Итак, смерть и умершие как тема социальной мысли. Не только в том смысле, который реален для любой цивилизации: в смысле памяти —
если не вечной, то необозримо долгой памяти умерших и их деяний, памяти благодарной или осуждающей: той славы, без которой в какой-то мере теряет смысл человеческое существование, поскольку эта слава и представляется окончательной реализацией жизни. Распорядителями этой славы в языческом мире назначены поэты, от их «священной» песни зависит, словами Гельдерлина, «чему остаться» (ср. древние ирландские легенды на эту тему). Мы должны сразу же заметить, что в стихирах погребения такая слава во многом поставлена под вопрос — как «суета», которая не переживет смерти: «Вся суета человеческая, елика не пребывают по смерти: не пребывает богатство, ни сшествует слава: пришедшей бо смерти, вся сия потребишася…» («Все — суета людская, что не остается после смерти: не остается богатства, не идет вместе (с умершим) слава: ибо с приходом смерти все это уничтожено»)[99]. Порог смертного и бессмертного (тоже, но совсем иначе — об этом ниже — совпадающего со славным, прославленным) здесь располагается в другом месте. Славно, то есть бессмертно, здесь не «великое», а «непричастное греху», святое, иначе: причастное Славе Божией.В любом случае память и слава
(как она ни толкуется) — важнейшие темы социальной жизни. И не только в том, собственно христианском смысле, что молитвенная память и дела живых, как мы верим, помогают ушедшим в их посмертном бытии — и, с другой стороны, память и участие ушедших (с особенной очевидностью — святых, к которым постоянно обращается Церковь, а, как известно, никого нельзя счесть святым до его кончины) сопровождают жизнь живых.Но более всего это существенно в том отношении, что само соединение живых и умерших в одном общении требует от нас другой мысли о жизни и смерти,
другого разделения на «живое» и «мертвое». То, что остается живым, о вечной памяти чему просит поминальная служба, вовсе не покрывает «жизни» в ее эмпирическом объеме[100] («вся суета человеческая, елика не пребывают по смерти») и, как мы уже говорили, не совпадает с «памятью потомков», земной славой. Если ушедшие не мертвы, то и живые не окончательно живы. Можно даже сказать, что живые еще несут в себе ту смерть, ту долю смертного, которую ушедшие уже оставили за порогом кончины, став, наконец, такими, словами Ст. Малларме, «какими их сделала вечность» — став «Самими Собой» (Tel, qu’en Lui-même enfin I’eternite le change). Но самая существенная новизна христианской темы «вечной памяти» в том, что полнота жизни и умерших, и живых ожидает в будущем («жизнь будущего века»).И если живым что-то нужно от ушедших, то и ушедшие чего-то ждут от живущих[101]

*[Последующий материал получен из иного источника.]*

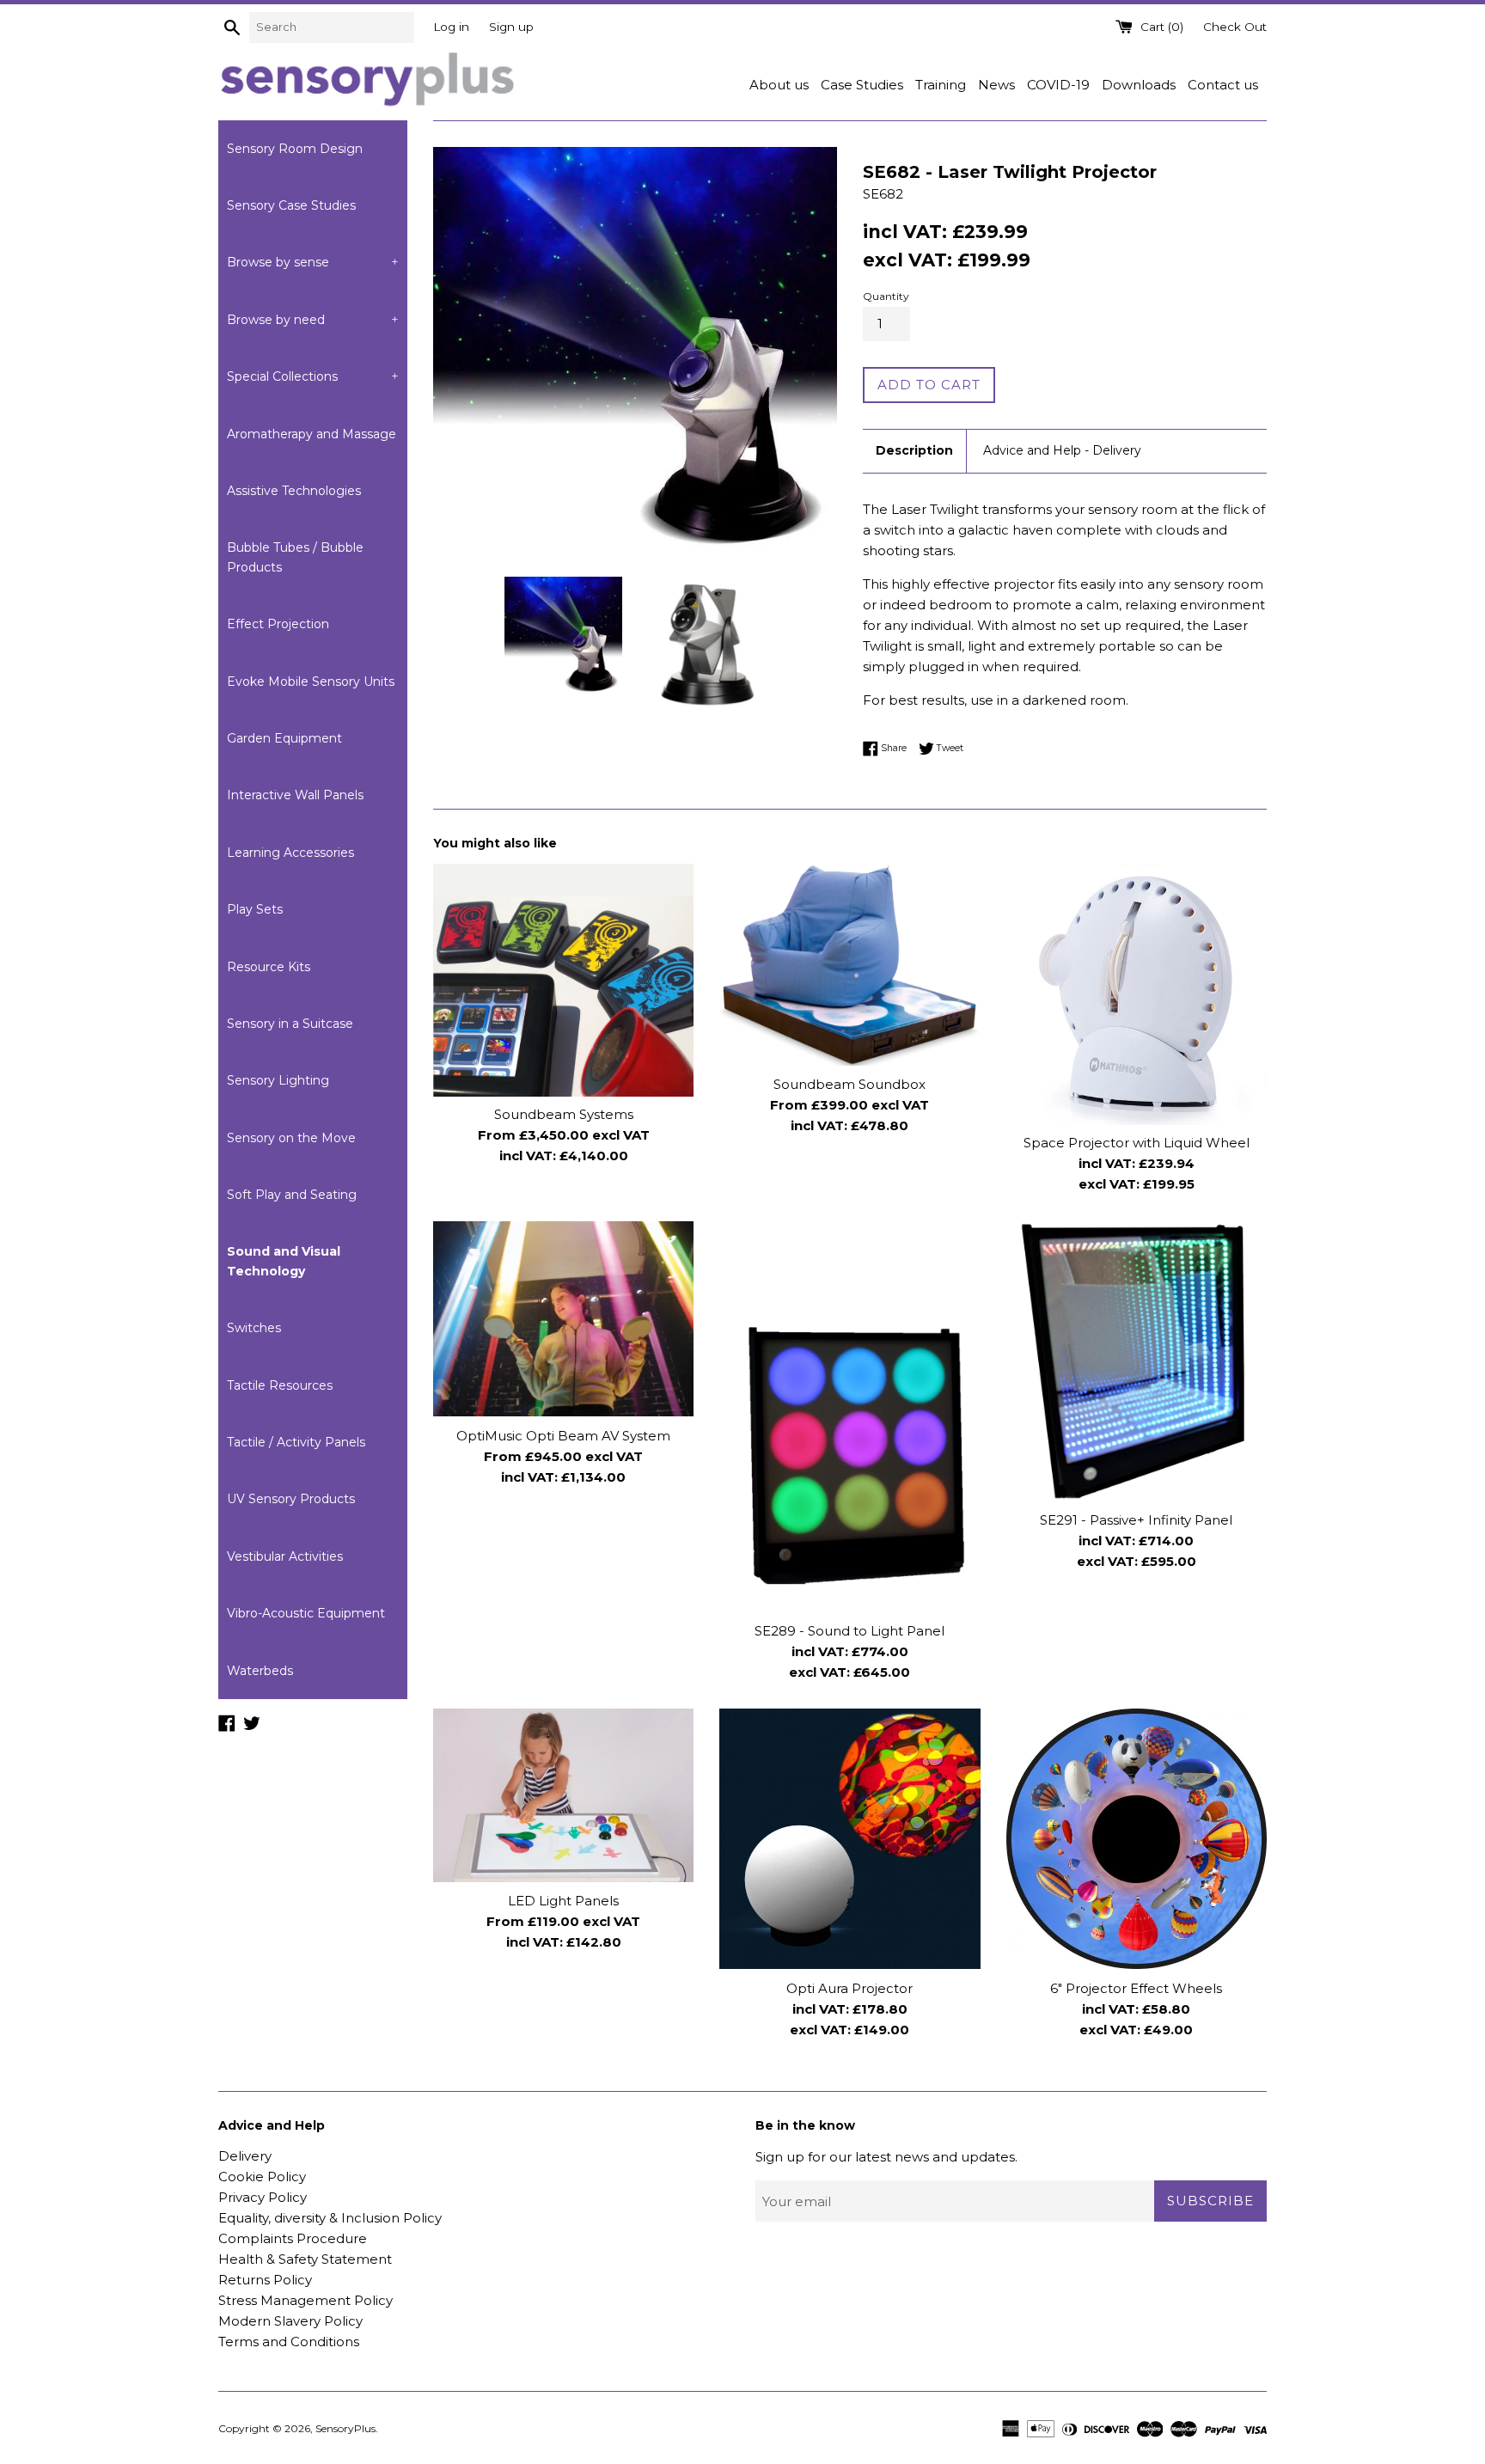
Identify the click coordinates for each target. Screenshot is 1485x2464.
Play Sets (255, 909)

. В какой мере память об умерших может стать исходным импульсом для всеобщего социального проекта, может показать пример Н. Федорова. Как известно, федоровское учение об «общем деле» предполагает общей целью всей деятельности человечества «воскрешение отцов». Этому должны служить воспитание, образование, общественное устройство, естественные науки, техника… Это и будет, по Федорову, единственное по-настоящему общее и единственное в настоящем смысле дело человечества. Проект Федорова с его пугающим натурализмом — это, несомненно, искривляющее выпрямление христианской мысли. Однако мы не можем не чувствовать, что он по-своему укоренен в традиции: он порожден тем особым вниманием к отношению живых и умерших, которым отмечено Православие — и которое выражает прежде всего литургическое богословие. Об этом говорит сама многочисленность панихид и общих поминальных служб («Родительских») в православном церковном календаре (в атеистическом обиходе советских лет эта часть обрядности сохранялась лучше всего, сообщая и другим Праздникам поминальный характер)[102].Другой пример того, как рождается социальная мысль из поэзии погребения, — «Оправдание добра» Владимира Соловьева. В предисловии ко второму изданию «Оправдания» Вл. Соловьев рассказывает, что замысел книги возник у него на панихиде, во время пения: «Благословен еси, Господи, научи мя оправданием Твоим». Сам по себе этот стих псалма Соловьев, несомненно, множество раз слышал в других контекстах, на других службах — на утрени, прежде всего. Но то, что он по-настоящему услышал
его во время отпевания, кажется неслучайным. Так, само название этой уникальной в поздней православной традиции попытки социальной христианской философии несет в себе отзвук церковного отпевания[103]. Можно предположить, что источником соловьевского вдохновенья было не событие встречи со смертью само по себе, но тот образ, который принимает Церковь во время прощания с умершим. Подтверждение этому мы найдем в свидетельствах других русских писателей (см. ниже).